In a two dimensional curl what does the number you get represent? As for example let the field be $\mathbf{F} = \langle -y,x\rangle$.  When I do the math I get $2$!  But $2$ what ?   One source says it measure "twice the angular speed" because we are measuring unit angular speed" .  I assume $2$ is a number that applies to only this particular example... then what happens with other examples? Is it possible to have $4$,$5$, $6$ and is that then $4$,$5$, $6$ times the angular speed because we are measuring unit angular speed?  Any help is appreciated. I have also another example $G= <x,x>$and the Curl = $1$. 
Now if the curl represents a direction , let's assume this and we place it in the context of the $3$ dimensional curl then since the direction is perpendicular to the plane of the forces causing the spin, how can the spin be in the plane when the force is pointing up? 
 A: Actually, it's always twice (2 times) the angular velocity close to the point, in the sense that if you put a very tiny pinwheel/paddle/rudder/whatever at a point $(x,y)$ in a fluid flowing according to $\langle F_1,F_2\rangle$, then it will spin at counter-clockwise angular velocity equal to one half the scalar curl. To address your other question about the direction of the vector curl pointing up out of the plane, that represents the direction of rotation of the pinwheel via the right hand rule.
You can find a thorough explanation about this and more at these notes by professor emeritus Jeffery Cooper, but I personally prefer the diagram/explanation at this MathInsight page. I think this diagram from mathinsight is particularly useful for thinking about this: 

The scalar curl $(F_2)_x-(F_1)_y$ is approximately $\dfrac{F_2\text{(right)}-F_2\text{(left)}}{\text{diameter of circle}}-\dfrac{(F_1\text{(top)}-F_1\text{(bottom)})}{\text{diameter of circle}}$. 
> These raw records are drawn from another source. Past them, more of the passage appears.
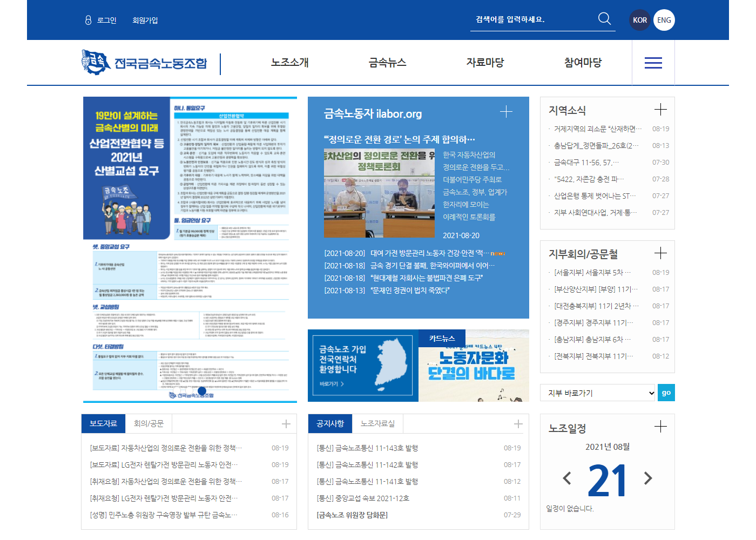
Task: Click plus icon in 보도자료 panel
Action: tap(286, 424)
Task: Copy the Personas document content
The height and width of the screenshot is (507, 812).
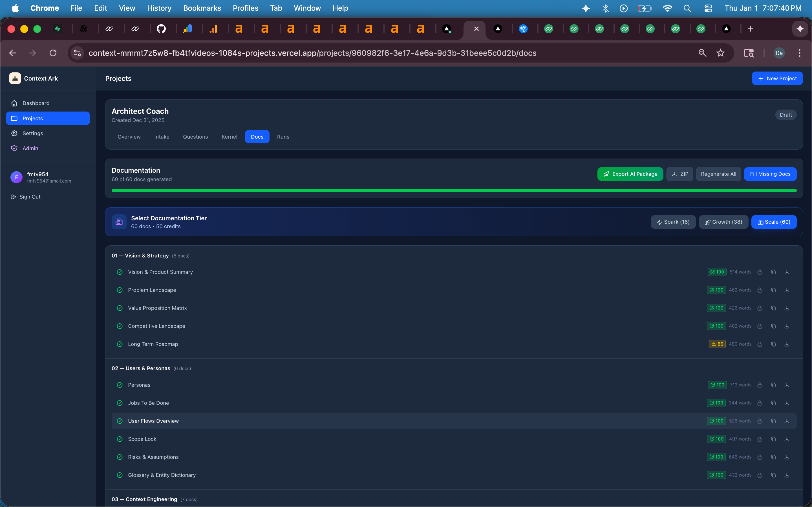Action: 773,385
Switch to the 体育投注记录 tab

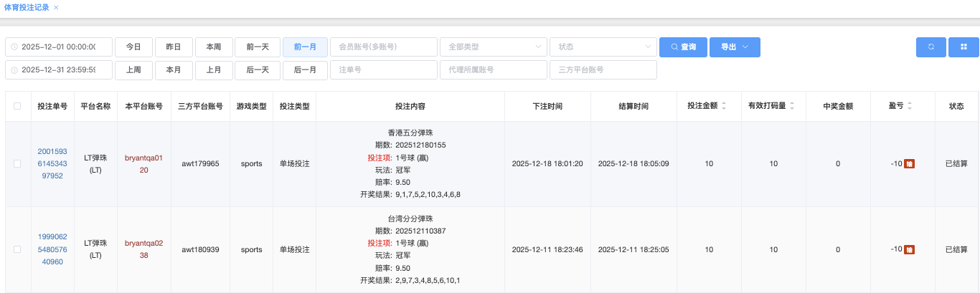26,7
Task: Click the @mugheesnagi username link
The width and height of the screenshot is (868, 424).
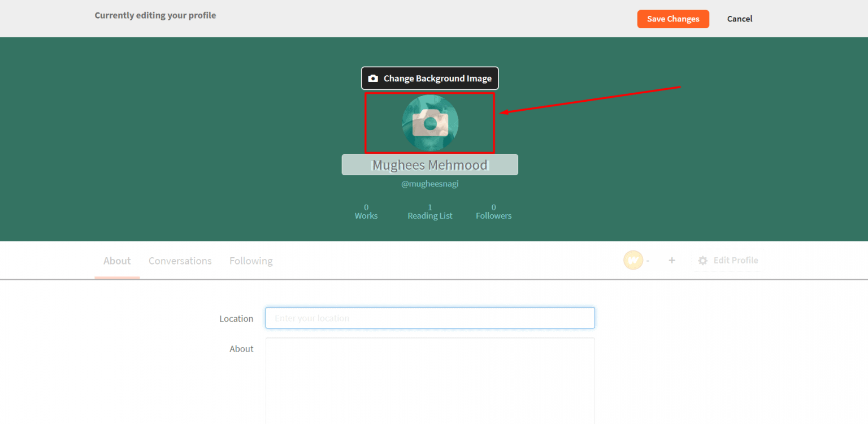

In a straightforward case like $\langle-7y,7x\rangle$ at the origin (think a pinwheel of radius $1$), we'd have a counterclockwise rotation of angular speed $7$ (because of how radians are defined), but $\dfrac{F_2\text{(right)}-F_2\text{(left)}-F_1\text{(top)}+F_1\text{(bottom)}}{\text{diameter of circle}}=\dfrac{7-(-7)-(-7)+7}{2}=\dfrac{7\cdot4}{2}=2\cdot7$.